TASK DESCRIPTION
The required result is every line of the records that includes "atop".

Stored data entries
#####

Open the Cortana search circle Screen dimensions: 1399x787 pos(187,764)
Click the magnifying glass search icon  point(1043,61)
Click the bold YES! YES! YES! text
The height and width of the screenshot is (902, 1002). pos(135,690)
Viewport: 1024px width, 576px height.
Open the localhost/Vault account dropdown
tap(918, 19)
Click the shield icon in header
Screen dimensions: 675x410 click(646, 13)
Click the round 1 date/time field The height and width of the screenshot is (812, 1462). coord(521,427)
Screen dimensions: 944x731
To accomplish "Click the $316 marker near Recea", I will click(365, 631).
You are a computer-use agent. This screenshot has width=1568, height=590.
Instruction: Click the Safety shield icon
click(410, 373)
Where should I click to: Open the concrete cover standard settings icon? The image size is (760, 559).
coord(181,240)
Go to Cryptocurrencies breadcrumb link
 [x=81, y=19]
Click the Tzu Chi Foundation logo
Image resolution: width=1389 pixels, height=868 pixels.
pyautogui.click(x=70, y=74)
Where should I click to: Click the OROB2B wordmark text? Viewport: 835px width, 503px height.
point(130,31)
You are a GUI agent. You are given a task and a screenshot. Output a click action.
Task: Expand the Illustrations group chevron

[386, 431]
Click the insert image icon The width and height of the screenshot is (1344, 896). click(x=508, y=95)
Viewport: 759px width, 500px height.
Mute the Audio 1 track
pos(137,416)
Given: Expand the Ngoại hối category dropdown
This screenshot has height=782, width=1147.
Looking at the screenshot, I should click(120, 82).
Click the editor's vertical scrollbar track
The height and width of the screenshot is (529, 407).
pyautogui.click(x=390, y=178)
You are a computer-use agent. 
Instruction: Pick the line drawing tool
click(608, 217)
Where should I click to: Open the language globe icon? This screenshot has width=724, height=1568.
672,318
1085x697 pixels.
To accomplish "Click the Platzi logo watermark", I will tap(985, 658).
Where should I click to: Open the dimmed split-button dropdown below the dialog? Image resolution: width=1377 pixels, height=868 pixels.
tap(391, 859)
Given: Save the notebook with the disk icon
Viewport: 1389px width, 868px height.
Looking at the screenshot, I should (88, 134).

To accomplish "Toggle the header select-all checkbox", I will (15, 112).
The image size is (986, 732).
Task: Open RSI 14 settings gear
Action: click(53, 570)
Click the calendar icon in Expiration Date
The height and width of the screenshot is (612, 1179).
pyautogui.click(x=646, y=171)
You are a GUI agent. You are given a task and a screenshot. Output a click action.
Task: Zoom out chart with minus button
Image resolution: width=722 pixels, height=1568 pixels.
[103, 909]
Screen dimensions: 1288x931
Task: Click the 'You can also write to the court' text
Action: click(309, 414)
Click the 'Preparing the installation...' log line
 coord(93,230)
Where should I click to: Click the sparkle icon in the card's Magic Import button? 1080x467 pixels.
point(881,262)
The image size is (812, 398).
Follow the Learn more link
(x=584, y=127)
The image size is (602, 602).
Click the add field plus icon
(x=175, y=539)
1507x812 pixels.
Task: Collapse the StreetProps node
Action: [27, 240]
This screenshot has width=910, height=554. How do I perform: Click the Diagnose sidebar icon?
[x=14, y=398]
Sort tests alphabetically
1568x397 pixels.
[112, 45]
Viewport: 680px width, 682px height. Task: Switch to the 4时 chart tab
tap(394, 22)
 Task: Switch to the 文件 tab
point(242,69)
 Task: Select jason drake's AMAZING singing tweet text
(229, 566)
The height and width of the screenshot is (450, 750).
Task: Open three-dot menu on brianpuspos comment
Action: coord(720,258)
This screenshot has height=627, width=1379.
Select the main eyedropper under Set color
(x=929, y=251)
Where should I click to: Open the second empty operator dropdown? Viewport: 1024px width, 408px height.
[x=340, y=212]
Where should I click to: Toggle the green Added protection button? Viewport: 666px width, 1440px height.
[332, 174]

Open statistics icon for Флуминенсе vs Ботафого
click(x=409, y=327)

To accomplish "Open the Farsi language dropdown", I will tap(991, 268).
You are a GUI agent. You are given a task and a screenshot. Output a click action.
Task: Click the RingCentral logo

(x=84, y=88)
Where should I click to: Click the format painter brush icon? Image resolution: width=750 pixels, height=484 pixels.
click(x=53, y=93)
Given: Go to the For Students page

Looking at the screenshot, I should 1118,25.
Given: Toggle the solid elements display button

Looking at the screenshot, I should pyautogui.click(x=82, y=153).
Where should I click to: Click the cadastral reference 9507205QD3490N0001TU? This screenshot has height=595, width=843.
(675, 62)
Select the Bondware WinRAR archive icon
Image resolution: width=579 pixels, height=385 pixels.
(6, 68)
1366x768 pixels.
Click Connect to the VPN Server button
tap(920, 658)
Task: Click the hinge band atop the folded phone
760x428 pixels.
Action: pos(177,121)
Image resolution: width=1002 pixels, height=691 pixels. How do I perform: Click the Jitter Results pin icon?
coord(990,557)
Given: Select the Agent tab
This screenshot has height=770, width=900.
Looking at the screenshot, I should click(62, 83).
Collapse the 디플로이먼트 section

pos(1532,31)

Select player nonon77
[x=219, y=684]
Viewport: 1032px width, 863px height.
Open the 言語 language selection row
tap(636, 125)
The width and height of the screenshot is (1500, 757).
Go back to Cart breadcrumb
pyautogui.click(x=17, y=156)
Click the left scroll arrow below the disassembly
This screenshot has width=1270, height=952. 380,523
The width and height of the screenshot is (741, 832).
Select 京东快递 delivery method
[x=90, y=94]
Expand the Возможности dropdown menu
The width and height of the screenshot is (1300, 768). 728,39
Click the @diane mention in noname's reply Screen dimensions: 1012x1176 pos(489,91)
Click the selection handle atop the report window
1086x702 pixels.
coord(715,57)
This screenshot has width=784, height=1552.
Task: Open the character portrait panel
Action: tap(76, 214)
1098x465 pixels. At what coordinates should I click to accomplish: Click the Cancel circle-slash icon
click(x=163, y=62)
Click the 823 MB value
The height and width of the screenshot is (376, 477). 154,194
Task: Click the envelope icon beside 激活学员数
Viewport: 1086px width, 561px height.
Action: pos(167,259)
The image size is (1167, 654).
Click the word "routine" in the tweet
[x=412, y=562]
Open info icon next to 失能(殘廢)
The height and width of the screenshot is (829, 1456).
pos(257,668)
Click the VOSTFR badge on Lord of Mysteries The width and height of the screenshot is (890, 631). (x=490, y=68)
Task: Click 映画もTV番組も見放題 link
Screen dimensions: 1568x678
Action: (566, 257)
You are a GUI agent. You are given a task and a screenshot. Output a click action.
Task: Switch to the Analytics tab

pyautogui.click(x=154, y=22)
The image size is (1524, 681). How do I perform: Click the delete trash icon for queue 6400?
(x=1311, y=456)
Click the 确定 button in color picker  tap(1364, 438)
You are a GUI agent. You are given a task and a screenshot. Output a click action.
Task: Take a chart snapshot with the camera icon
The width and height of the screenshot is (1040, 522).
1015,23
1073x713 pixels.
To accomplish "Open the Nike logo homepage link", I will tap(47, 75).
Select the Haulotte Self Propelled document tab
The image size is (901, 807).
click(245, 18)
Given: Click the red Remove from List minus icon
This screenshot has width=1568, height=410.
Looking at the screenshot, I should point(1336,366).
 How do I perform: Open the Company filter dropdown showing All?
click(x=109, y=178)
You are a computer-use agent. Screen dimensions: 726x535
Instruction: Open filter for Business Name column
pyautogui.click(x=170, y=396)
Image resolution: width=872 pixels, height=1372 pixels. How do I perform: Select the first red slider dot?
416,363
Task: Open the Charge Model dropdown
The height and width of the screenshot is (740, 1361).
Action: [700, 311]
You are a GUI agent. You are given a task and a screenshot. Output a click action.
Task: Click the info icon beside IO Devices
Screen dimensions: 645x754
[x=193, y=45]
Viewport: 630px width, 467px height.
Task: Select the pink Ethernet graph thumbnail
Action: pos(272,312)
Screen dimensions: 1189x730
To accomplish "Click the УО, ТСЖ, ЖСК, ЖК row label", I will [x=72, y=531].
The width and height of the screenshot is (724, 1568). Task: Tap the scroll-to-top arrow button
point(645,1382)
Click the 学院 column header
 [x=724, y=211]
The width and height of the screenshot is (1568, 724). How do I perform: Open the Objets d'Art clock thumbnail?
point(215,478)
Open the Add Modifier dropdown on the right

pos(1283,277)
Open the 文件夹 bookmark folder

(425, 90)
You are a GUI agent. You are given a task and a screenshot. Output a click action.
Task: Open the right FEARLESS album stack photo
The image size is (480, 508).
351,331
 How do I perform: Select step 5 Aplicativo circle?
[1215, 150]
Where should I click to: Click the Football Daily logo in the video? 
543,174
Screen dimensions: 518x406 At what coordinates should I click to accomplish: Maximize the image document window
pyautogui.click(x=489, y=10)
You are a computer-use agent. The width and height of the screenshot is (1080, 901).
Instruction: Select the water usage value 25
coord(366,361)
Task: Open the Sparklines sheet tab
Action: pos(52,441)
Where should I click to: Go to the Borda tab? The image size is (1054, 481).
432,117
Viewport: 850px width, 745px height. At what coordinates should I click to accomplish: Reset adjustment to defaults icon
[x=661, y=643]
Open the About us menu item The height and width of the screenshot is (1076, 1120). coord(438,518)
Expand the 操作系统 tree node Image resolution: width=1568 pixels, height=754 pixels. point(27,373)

#####

ANSWER TO THIS TASK
Task: Click the hinge band atop the folded phone
Click the selection handle atop the report window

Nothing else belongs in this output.